TASK LIST:
[1] Write out the futures positioning commentary word for word, everything from "Yields also fell" down to "enthusiastically embraced post-election.".
[2] Write what comes next in the futures positioning commentary, picking up after its final sentence.

CoT: Peek Into Future Through Futures — How Hedge Funds Are Positioned

Following futures positions of non-commercials are as of May 16, 2017.

10-year note: Currently net long 240k, up 10.9k.TNX

Non-commercials nailed it.  In the prior week, they had built net longs to the highest since December 2007, and were rewarded.  This week, they added.

Through Thursday, TLT, the iShares 20+ year Treasury bond ETF, was up 2.1 percent this week, and 10-year yields shed 14 basis points to 2.19 percent, ending the week at 2.23 percent.

Yields also fell out of the 2.31 percent-2.62 percent five-month range on Wednesday.  The 200-day moving average rests at 2.14 percent.

The action in the long end continues to confound.  The yield curve (10s/2s) has narrowed to 95 basis points, and is simply not buying ‘the economy is about to accelerate’ meme.  Nor is it on board the reflation trade that stocks in particular have enthusiastically embraced post-election.

DATA RECORDS:
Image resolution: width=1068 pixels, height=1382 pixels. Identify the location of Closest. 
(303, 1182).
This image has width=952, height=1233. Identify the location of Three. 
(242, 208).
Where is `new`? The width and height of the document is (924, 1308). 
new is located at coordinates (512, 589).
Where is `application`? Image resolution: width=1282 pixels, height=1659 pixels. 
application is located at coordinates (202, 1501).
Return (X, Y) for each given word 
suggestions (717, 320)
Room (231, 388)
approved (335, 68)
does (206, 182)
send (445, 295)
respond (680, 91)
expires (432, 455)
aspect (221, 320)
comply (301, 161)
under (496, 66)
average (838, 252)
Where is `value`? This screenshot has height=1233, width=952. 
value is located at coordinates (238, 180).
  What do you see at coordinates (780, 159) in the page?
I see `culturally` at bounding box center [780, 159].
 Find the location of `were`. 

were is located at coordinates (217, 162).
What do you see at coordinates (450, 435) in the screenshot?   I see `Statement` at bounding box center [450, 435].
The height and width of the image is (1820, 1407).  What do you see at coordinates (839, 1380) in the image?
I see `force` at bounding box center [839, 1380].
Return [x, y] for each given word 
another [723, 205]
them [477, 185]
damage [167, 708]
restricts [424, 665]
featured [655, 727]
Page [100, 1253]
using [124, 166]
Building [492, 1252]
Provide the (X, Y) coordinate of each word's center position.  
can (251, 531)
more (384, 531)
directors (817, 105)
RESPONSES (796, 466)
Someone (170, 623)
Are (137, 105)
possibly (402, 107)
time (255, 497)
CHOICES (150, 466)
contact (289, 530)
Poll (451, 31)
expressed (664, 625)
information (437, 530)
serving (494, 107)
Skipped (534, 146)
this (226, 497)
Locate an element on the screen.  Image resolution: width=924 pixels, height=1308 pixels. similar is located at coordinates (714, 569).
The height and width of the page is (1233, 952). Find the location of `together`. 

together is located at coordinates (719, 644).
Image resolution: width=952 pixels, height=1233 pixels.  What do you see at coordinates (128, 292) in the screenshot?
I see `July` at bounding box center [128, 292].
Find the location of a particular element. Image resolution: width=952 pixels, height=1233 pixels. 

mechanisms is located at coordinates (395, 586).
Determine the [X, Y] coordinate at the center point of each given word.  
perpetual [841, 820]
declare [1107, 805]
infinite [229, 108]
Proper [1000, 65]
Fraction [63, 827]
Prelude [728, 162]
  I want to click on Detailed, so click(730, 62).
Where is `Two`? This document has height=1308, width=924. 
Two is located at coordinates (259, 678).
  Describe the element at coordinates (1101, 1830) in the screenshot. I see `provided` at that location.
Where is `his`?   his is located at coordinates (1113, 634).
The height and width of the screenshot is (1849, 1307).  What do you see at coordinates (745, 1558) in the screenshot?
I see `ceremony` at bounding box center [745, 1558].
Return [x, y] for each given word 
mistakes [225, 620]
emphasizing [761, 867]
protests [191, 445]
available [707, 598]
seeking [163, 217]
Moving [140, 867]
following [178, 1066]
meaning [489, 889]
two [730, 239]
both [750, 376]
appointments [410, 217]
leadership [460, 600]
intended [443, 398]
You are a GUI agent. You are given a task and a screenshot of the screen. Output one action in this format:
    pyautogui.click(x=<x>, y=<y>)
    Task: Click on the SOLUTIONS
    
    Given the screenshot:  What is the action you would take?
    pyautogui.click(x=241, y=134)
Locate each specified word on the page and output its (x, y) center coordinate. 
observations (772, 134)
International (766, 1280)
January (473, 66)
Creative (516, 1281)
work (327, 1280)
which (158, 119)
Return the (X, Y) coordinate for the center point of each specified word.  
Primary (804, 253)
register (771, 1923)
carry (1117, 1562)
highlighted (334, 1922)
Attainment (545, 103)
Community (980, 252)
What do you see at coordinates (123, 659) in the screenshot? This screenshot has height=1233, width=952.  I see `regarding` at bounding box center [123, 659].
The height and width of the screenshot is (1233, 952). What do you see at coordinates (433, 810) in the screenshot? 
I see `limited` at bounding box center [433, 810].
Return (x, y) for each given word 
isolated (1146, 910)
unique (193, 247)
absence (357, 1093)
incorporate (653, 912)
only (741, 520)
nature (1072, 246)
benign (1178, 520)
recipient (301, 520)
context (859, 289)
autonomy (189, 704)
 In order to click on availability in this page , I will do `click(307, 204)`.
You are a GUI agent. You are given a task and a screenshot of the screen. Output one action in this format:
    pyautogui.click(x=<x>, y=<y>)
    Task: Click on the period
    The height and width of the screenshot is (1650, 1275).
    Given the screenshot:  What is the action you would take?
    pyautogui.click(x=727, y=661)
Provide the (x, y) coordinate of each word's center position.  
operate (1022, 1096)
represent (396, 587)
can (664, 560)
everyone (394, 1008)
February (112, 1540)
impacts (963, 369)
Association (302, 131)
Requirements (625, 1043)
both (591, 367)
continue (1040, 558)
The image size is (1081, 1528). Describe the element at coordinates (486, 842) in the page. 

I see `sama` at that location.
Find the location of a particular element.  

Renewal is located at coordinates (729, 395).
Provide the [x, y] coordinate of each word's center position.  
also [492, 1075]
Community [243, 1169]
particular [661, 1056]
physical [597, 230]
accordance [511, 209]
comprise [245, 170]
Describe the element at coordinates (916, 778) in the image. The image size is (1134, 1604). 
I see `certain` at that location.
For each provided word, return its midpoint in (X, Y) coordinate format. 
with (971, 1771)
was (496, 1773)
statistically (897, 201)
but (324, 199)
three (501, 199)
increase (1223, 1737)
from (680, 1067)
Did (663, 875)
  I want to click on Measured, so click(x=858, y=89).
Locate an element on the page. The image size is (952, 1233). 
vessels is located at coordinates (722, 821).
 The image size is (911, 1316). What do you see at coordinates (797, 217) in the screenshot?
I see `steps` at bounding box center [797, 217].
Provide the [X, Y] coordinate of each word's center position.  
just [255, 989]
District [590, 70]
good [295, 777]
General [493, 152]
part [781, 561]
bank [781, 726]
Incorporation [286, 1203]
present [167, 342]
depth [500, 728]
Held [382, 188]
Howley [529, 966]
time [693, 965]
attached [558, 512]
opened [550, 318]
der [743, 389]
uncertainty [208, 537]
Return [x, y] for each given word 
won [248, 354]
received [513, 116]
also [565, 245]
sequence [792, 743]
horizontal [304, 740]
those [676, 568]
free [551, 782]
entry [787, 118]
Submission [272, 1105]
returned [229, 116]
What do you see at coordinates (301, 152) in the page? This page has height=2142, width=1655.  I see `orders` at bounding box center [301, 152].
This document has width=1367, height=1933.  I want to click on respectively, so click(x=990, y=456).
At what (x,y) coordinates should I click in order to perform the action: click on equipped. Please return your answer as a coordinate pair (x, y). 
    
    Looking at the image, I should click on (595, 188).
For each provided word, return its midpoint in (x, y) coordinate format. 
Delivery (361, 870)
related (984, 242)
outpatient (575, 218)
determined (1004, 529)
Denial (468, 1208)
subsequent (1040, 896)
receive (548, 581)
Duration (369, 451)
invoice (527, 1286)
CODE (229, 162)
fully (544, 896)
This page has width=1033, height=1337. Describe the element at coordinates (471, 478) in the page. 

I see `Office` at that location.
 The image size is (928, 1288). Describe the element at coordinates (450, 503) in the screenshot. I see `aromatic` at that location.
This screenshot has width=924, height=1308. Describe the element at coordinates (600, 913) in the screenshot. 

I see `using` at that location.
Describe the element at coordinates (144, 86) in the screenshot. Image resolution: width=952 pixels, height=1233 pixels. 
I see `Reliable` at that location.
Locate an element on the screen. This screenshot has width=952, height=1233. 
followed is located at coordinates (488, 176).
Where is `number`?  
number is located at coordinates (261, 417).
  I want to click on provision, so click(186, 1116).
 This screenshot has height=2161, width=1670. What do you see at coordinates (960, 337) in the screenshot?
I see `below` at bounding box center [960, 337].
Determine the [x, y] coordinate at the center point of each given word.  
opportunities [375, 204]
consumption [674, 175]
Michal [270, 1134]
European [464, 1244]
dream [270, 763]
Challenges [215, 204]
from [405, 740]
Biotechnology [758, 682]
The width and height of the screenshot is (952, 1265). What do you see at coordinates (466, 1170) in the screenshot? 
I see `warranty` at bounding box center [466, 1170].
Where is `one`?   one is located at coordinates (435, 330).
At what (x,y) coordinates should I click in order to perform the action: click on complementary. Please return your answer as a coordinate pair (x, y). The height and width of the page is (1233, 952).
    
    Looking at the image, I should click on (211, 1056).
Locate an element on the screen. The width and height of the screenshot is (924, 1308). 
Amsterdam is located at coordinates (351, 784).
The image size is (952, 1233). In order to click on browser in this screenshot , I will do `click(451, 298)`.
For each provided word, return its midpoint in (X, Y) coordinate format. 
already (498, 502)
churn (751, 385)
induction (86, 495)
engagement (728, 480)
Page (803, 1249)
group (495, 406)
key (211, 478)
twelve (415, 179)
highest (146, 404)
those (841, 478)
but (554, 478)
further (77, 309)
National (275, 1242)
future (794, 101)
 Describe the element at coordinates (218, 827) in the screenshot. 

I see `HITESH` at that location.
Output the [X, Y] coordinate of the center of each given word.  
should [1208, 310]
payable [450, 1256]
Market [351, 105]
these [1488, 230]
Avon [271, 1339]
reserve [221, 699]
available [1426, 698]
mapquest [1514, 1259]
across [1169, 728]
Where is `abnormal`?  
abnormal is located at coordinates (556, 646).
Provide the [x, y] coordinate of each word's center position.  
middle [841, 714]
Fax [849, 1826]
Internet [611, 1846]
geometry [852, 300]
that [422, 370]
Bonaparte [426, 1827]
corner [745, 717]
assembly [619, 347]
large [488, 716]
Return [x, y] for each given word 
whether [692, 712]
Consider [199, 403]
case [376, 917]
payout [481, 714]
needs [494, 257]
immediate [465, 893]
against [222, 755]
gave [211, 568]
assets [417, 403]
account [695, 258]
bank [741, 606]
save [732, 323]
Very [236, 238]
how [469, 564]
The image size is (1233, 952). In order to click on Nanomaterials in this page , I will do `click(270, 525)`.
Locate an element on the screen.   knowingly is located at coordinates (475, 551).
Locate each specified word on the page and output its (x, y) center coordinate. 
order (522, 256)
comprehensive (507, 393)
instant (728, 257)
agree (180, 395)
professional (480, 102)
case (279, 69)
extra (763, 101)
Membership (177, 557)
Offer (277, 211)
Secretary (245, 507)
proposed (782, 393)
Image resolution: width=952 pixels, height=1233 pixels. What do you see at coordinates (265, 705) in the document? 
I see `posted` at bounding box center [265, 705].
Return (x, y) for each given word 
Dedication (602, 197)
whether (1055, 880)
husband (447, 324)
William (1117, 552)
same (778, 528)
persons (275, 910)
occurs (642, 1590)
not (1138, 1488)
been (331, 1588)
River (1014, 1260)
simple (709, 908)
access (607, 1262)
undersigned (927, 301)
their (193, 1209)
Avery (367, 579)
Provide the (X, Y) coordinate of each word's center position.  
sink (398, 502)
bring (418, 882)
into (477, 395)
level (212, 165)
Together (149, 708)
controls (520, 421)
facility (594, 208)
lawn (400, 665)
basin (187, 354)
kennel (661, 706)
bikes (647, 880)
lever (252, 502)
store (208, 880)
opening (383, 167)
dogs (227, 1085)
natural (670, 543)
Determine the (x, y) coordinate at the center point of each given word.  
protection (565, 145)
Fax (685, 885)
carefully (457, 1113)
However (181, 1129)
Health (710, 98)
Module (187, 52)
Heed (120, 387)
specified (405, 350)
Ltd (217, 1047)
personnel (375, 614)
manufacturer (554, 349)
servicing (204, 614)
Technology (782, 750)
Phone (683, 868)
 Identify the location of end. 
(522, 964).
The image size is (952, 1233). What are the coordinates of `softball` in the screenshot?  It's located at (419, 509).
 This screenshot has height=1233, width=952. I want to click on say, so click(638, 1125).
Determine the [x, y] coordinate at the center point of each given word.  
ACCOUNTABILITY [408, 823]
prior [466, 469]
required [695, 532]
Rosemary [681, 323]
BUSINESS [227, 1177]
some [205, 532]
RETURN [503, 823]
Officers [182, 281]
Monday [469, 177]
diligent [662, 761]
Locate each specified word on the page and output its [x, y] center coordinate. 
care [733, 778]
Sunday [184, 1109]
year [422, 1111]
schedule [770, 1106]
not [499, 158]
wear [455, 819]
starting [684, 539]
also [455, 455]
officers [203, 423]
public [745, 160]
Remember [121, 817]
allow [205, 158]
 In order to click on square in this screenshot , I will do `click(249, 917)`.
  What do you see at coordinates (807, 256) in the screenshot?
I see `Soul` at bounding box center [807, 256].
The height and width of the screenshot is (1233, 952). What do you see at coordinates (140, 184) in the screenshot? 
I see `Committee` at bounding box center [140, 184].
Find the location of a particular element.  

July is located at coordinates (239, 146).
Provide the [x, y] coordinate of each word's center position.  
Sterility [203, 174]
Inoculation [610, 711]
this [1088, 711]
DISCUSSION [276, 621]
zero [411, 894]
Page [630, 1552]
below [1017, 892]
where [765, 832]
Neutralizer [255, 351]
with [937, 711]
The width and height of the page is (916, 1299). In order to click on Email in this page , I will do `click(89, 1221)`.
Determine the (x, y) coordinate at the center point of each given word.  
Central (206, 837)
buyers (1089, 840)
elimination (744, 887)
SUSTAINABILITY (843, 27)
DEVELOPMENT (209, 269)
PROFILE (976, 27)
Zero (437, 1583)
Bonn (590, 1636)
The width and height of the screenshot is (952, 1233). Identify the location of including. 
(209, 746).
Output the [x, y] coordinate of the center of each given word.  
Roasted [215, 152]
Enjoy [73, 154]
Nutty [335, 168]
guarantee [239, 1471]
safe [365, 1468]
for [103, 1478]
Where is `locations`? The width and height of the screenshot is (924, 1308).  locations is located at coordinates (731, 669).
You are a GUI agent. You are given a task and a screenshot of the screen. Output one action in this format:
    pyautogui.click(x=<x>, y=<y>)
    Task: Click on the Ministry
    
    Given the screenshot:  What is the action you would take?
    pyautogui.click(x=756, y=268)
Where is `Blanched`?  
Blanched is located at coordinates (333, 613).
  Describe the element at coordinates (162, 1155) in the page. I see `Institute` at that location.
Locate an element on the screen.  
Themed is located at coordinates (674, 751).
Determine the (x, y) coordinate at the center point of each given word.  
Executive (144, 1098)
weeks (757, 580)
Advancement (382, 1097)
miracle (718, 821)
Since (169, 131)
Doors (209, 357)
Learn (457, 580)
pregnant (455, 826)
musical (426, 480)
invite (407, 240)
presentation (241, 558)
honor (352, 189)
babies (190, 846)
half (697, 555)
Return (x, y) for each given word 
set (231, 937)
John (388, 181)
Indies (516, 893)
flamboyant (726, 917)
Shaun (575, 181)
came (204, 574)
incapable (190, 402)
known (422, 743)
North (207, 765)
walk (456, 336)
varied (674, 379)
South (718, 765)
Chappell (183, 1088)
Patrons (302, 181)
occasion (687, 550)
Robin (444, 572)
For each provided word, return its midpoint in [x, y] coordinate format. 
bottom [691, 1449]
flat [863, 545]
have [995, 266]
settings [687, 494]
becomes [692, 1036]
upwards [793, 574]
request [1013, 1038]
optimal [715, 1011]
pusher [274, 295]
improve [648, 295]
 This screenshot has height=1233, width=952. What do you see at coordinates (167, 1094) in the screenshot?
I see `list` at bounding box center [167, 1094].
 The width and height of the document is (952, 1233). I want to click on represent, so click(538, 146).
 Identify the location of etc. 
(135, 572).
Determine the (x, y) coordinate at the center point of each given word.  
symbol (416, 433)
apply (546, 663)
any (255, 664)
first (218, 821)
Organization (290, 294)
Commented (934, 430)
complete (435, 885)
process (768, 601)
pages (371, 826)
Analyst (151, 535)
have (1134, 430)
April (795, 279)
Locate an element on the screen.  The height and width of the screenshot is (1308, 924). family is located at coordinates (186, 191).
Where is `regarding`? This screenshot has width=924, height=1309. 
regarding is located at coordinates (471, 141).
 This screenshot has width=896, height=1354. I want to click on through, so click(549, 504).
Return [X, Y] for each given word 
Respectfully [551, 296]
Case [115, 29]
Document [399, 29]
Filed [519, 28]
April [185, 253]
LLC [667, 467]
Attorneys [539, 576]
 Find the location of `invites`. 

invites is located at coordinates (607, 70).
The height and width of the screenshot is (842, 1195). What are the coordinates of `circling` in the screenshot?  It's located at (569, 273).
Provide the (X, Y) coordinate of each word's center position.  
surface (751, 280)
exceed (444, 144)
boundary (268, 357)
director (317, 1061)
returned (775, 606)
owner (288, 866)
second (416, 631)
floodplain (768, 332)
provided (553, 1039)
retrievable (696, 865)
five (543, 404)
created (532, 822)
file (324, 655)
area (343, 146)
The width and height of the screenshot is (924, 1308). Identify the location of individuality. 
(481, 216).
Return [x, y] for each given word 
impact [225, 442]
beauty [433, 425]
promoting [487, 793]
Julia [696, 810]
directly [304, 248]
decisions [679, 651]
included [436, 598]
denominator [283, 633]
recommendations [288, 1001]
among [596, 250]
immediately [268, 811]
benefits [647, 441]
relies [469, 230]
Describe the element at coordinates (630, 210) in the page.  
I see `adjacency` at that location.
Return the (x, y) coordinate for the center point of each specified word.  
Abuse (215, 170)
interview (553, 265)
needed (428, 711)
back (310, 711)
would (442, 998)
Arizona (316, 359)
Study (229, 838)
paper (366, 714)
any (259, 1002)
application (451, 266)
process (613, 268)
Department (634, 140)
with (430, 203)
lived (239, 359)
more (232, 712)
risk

RESPONSES PER TASK:
[1]
Yields also fell out of the 2.31 percent-2.62 percent five-month range on Wednesday.  The 200-day moving average rests at 2.14 percent.

The action in the long end continues to confound.  The yield curve (10s/2s) has narrowed to 95 basis points, and is simply not buying ‘the economy is about to accelerate’ meme.  Nor is it on board the reflation trade that stocks in particular have enthusiastically embraced post-election.

[2]
The odds of a 25-basis-point rise in June (13-14) remained unchanged at 79 percent this week.  June looks like a lock.  The Fed plans to hike at least twice this year.

Around the time the Fed hiked last December and this March, 10-year yields tried to, but could not, break out of 2.62 percent.  They meet in about four weeks’ time.  A lot can happen between now and then.  But as things stand, it does not look like 2.62 percent will even be tested leading up to/around the June meeting.

30-year bond: Currently net short 6.8k, up 12k.TYX

Major economic releases next week are as follows.

April’s new home sales are published on Tuesday.  March was up 6.2 percent month-over-month to a seasonally adjusted annual rate of 621,000 units, just shy of 622,000 last July, which was the highest since 627,000 in January 2008.

Existing home sales (April) and FOMC minutes (May 2-3 meeting) are due out on Wednesday.

Sales of existing homes rose 4.4 percent m/m in March to 5.71 million units (SAAR) – the highest since February 2007.

Friday brings durable goods orders (April), GDP (1Q17, second estimate), corporate profits (1Q17, preliminary) and the University of Michigan’s consumer sentiment (May, final).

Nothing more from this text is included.